On June 24, 2012 the Newtown Historical Society walked Ditmars Boulevard from the N/Q train terminal to the Art Deco Marine Air Terminal, a landmarked building on the western edge of LaGuardia Airport. Sunny 80-degree weather made for optimum weather conditions for NHS’ second tour of the year. Basically the walk was along Ditmars Boulevard, though there were a couple of detours along the way.
Selected tour highlights…
LAWRENCE FAMILY CEMETERY, 20th Road and 35th Street. Lawrence Cemetery is one of two private Lawrence cemeteries owned by the family in Queens; the other is in Bayside, several miles east. This cemetery was established in 1703 when Major Thomas Lawrence was interred here. The family figures prominently in city and USA history, with government and military notables; a NYC mayor is buried in the Bayside cemetery.
For 56 years, the Astoria Lawrence Cemetery has been maintained by a neighbor, James Sheehan, who inherited the property and the cemetery from his father-in-law. As it happens, Mr. Sheehan was present that day, and he allowed admittance and pointed out several prominent gravesites.
The Lawrences were a prominent family in the early days of Queens, and produced some historically significant figures…for example, it was Captain James Lawrence who uttered the immortal words “Don’t give up the ship!” while commanding the USS Chesapeake vs. HMS Shannon during the War of 1812. The Chesapeake was defeated; Captain Lawrence was killed; the war ended in stalemate.
STEINWAY WORKERS’ HOUSING, 41st Street near 20th Avenue. The Steinway family, immigrants from Germany in the mid-1850s, became one of the world’s premier piano manufacturers and established headquarters in north Astoria, builsing housing for plant worker and even building churches and transportation systems. Henry Steinway built a magnificent mansion on 41st Street between 19th Avenue and Berrian Boulevard that still stands today and was up for sale at this writing.
STEINWAY REFORMED CHURCH, Ditmars Blvd. and 41st Street, was built in 1891 as the Union Protestant Church but likely switched monikers after the Steinways donated a pipe organ. It’s likely Steinway also built the church as a place of worship for the workers in his factory — he already had built workers’ housing two blocks away on 20th Avenue between 41st and 43rd Streets.
PISTILLI GRAND MANOR, Ditmars between 45-46th Streets. Built by William Steinway in 1902 — who else — as a piano factory that predated Steinway & Sons’ larger factory now at Steinway Place and 19th Avenue. Developer Joseph Pistilli remade it as upscale housing beginning in 2003.
Compare the scale of the Pistilli Manor to this tiny house on Ditmars Boulevard between 48-49th Streets.

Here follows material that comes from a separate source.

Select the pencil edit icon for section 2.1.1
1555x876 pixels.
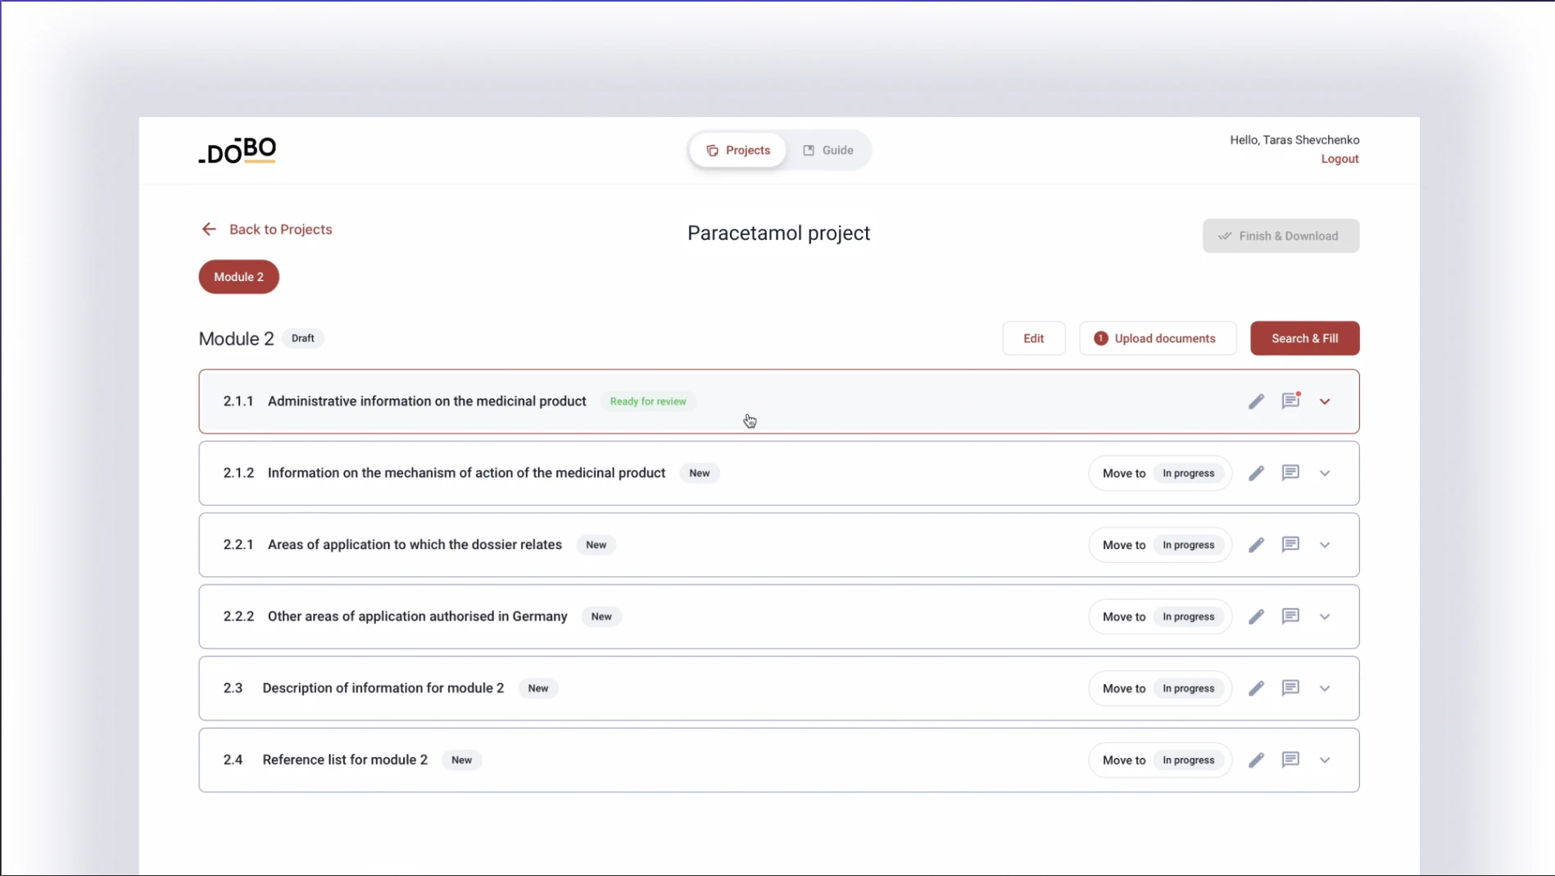pos(1257,402)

AIRLINE DINER, Astoria Boulevard North and 70th Street. The Airline is a Mountain View and has held down this locale on Astoria Blvd. since 1952. In Scorsese’s classic Goodfellas, the first time we see the fully grown-up Henry Hill (Ray Liotta) is when he’s waiting to steal a truck in the parking lot of the Airline Diner. It is covered in gleaming stainless steel with rounded glass and features a neon Greek key above the windows and signage showing an airplane about to land.
This florist, with a classic plastic-letter sign, has been in business since 1889 if the sign is to be believed. It serves St. Michael’s Cemetery — the Grand Central Parkway was built in the 1930s, separating the florist from the cemetery by a wide margin.
The Marine Air Terminal was opened in 1940 and was originally built to handle seaplanes, known as ‘flying boats.’
Two area buildings that handled seaplanes used flying fish imagery, including the Marine Air Terminal.
After World War II, the golden era of the ‘flying boats’ ended and the terminal was closed and became run-down. It was reopened as a corporate flight terminal in 1966 and has been in operation since then.
The circular interior is dominated by a bust of Fiorello LaGuardia and a mural by James Brooks entitled Flight. The mural depicts man’s ascent to the heavens from the earliest days of imagining flight. During the Cold War it was actually covered over because the Port Authority deemed several of the images to be ‘socialist propaganda.’ Thankfully the mural was sealed before it was painted over, and it’s open for all to enjoy now after a 1980 restoration.